Apple is set to talk details on the next versions of both its major operating systems, Mac OS X 10.7 Lion and iOS 5, at its Worldwide Developers Conference on June 6th. On top of that, the company is also set to unveil specifics about its cloud computing service, officially dubbed iCloud. These announcements were previously rumored, but Apple made it all official in a brief statement released today.
Apple has publicly discussed OS X 10.7 before now (and has released several developer previews besides), so it’s the software we know the most about: it will integrate iOS features like a Home Screen and additional touch gestures, the Mac App Store (already available to OS X 10.6 users), user interface changes, and will combine the client and server versions of OS X into one product. The Apple enthusiast press has dissected every developer preview extensively, so all that’s really left to reveal is the price, release date, and any last-minute surprised the company has up its sleeve.
iOS 5 gets a bit murkier – an overhaul of the notifications system and the ability to update the device without connecting it to an iTunes-running computer are commonly cited rumors (and ones that make sense, since these are both areas in which Android and Windows Phone 7 are arguably superior). Reports on any other features will have to wait until Monday – the rumors are just too conflicted.

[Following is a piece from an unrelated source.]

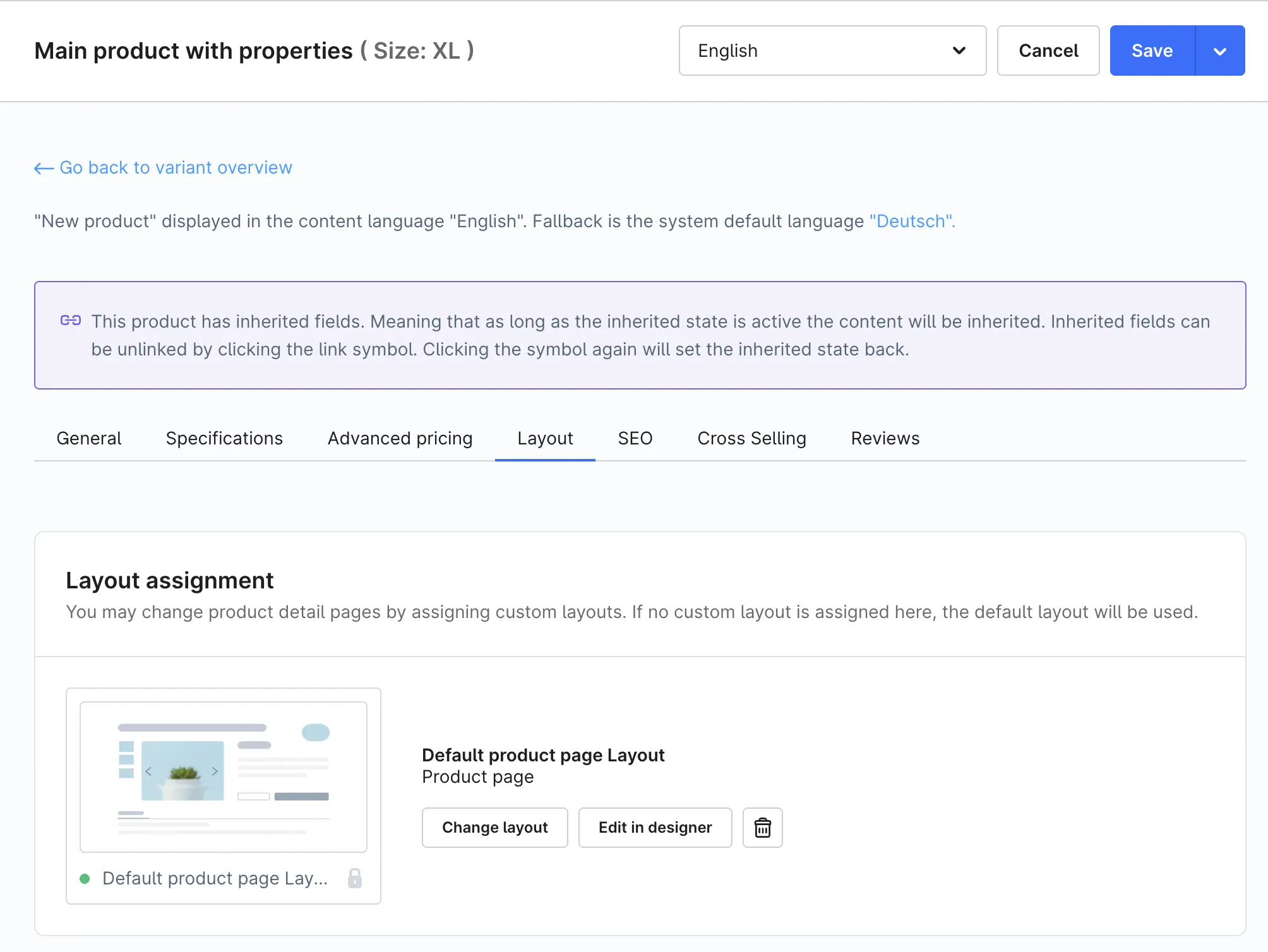This screenshot has height=952, width=1268.
Task: Click the Change layout button
Action: (x=494, y=827)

Last and most mysterious is iCloud, Apple’s new cloud service, which is rumored to integrate tightly with both OS X 10.7 and iOS 5 – this would make sense, given the timing of the announcement. It’s highly likely that it’s a streaming music service – Apple is rumored to be making deals with all the major music labels – and Apple is also rumored to be working on streaming video as well. iCloud will likely also absorb most or all of the functionality of MobileMe, including online file storage and syncing of contacts. The release date and cost of the service are, like most other aspects of it, a mystery at this point.
So! That’s all we know, and most of what we think we know, about Apple’s responses to Windows 7, Windows Phone 7, and Microsoft’s various cloud computing initiatives (including SkyDrive, Office Web Apps, and a host of others). Look for rumors to be separated from facts at Apple’s WWDC keynote on Monday.